Extract
=-=-=
Technology—The Engine That Drives O&G Production




Powder River Basin Center of Activity

Table 1. Rocky Mountain CBM Basins (GTI, 2001)

Regulatory and Analytical Activity Increasing

Table 2. Websites with Information on Rocky Mountain 
CBM Production and Water Management Issues

Technology Options for Handling Produced Water

Down-Hole Gas/Water Separation with Re-Injection

Conventional Surface Separation and Re-Injection

Surface Disposal Without Treatment

Figure 1—Stock Watering Tank at Tietjen Ranch Site (EPA, 2001)

Figure 2— Evaporation Pond Outflow at Tietjen Ranch (EPA, 2001)

Figure 3— Atomizer at Barrett Resources Site Near Gillette (EPA, 2001)

Surface Disposal With Treatment  

Real Cost Comparisons

Attention Will Drive Innovation

References  

Sidebar 1
Adapted from Colorado State University Cooperative Extension

Sodium Adsorption Ratio (SAR)

Options for Coalbed Methane Water Management
by Karl Lang, Hart/IRI Fuels Information Services
Excerpts in PTTC Network News, 1st Quarter 2002

Demand for natural gas has led to a dramatic increase in coalbed methane (CBM) drilling and production since 1996, primarily in Rocky Mountain basins. During 2000, 1.4 Tcf of natural gas, about 7.5% of US demand, was supplied from coal seams. This has had a number of impacts, one of which is a dramatic increase in the amount of produced water. CBM wells must be dewatered to initiate methane desorption from the coal, resulting in significant volumes of water being pumped during a well’s early life. New technologies are being considered and tested to deal with the problem of how to effectively dispose of this water, but one thing is certain, there is no single solution to the question of how to best produce CBM gas and manage produced water. The circumstances, and therefore the economics that drive technology choices, are different in practically every situation.
=-=-=
Dataset content
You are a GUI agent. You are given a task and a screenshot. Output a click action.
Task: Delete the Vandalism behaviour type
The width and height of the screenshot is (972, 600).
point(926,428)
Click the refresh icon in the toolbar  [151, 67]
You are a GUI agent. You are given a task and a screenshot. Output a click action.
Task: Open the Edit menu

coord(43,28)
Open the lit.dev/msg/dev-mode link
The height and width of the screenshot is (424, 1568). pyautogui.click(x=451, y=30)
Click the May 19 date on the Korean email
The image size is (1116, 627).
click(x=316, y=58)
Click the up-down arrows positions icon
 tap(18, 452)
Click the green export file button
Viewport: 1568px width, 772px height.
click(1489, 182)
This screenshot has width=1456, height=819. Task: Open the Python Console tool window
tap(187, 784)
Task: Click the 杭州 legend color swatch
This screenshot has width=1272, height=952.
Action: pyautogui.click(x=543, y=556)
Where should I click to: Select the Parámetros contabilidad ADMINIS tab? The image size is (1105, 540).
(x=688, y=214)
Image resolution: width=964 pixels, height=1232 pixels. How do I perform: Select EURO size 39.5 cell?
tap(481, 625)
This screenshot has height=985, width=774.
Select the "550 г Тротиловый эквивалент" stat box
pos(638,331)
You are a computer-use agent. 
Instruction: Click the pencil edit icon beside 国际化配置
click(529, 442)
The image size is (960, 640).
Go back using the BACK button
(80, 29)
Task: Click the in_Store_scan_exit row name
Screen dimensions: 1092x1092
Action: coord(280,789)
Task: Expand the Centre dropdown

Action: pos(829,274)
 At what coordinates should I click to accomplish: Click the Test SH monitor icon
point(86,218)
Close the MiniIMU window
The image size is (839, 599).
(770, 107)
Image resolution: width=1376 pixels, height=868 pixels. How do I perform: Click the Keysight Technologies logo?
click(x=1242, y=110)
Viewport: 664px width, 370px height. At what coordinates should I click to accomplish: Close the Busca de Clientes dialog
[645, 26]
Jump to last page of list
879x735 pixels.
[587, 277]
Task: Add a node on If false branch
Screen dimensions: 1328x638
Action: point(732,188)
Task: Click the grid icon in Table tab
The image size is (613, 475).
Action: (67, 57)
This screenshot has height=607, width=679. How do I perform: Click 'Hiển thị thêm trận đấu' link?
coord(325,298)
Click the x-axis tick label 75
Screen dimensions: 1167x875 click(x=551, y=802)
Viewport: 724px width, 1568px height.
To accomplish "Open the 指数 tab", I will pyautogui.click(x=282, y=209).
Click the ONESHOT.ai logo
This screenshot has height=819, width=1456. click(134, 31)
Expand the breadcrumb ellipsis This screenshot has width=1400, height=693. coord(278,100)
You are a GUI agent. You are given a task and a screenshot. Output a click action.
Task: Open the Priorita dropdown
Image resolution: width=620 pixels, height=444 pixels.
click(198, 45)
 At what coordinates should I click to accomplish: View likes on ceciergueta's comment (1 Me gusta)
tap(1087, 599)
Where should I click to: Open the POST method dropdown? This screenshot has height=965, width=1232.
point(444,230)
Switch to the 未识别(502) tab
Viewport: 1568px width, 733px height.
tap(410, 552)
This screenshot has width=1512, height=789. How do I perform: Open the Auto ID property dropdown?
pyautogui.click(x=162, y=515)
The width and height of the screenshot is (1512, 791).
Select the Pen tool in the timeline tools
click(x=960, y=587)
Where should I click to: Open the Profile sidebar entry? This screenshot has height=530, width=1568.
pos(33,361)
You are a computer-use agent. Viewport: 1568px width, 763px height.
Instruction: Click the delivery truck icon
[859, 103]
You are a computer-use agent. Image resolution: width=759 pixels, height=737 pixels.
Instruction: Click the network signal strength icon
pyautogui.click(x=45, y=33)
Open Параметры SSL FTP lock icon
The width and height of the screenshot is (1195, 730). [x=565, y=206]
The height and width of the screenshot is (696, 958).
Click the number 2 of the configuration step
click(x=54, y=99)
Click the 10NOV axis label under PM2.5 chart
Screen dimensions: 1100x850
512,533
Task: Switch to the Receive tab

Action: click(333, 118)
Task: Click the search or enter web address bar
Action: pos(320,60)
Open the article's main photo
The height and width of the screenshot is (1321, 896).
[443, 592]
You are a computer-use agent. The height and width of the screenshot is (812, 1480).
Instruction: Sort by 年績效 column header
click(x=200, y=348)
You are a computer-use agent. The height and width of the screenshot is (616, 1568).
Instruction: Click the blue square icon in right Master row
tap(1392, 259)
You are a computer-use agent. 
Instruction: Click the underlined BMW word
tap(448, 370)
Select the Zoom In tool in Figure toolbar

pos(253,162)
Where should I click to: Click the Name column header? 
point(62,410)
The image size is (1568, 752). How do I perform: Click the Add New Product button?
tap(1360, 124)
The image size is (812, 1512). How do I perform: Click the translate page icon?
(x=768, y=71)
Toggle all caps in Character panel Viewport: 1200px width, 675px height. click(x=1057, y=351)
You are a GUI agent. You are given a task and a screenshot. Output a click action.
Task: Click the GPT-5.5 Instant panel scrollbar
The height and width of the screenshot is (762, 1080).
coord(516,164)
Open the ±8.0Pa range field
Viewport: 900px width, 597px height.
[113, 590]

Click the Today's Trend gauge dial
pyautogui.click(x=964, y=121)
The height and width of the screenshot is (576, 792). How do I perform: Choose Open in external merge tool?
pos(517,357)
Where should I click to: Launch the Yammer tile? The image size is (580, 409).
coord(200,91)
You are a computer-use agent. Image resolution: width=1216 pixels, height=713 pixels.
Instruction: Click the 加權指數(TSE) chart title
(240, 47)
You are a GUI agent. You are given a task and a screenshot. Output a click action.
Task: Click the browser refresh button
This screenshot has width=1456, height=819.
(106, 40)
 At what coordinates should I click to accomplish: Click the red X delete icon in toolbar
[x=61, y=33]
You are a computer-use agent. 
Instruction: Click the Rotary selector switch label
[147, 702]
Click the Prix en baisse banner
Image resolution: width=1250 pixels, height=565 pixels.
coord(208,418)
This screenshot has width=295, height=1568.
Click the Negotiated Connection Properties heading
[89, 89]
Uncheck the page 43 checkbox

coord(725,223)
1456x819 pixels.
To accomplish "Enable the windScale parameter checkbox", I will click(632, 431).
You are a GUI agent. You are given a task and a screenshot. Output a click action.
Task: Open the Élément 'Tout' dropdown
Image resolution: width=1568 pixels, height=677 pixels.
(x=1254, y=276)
=-=-=
Problem set
1: Give every figure caption that the coalbed methane water management text lists.
2: Please set down, word for word, the part of the listing that starts at the line containing "Where should I click to: Launch" and ends with the listing's last line.

Correct answers
1:
Figure 1—Stock Watering Tank at Tietjen Ranch Site (EPA, 2001)
Figure 2— Evaporation Pond Outflow at Tietjen Ranch (EPA, 2001)
Figure 3— Atomizer at Barrett Resources Site Near Gillette (EPA, 2001)

2:
Where should I click to: Launch the Yammer tile? The image size is (580, 409).
coord(200,91)
You are a computer-use agent. Image resolution: width=1216 pixels, height=713 pixels.
Instruction: Click the 加權指數(TSE) chart title
(240, 47)
You are a GUI agent. You are given a task and a screenshot. Output a click action.
Task: Click the browser refresh button
This screenshot has width=1456, height=819.
(106, 40)
 At what coordinates should I click to accomplish: Click the red X delete icon in toolbar
[x=61, y=33]
You are a computer-use agent. 
Instruction: Click the Rotary selector switch label
[147, 702]
Click the Prix en baisse banner
Image resolution: width=1250 pixels, height=565 pixels.
coord(208,418)
This screenshot has width=295, height=1568.
Click the Negotiated Connection Properties heading
[89, 89]
Uncheck the page 43 checkbox

coord(725,223)
1456x819 pixels.
To accomplish "Enable the windScale parameter checkbox", I will click(632, 431).
You are a GUI agent. You are given a task and a screenshot. Output a click action.
Task: Open the Élément 'Tout' dropdown
Image resolution: width=1568 pixels, height=677 pixels.
(x=1254, y=276)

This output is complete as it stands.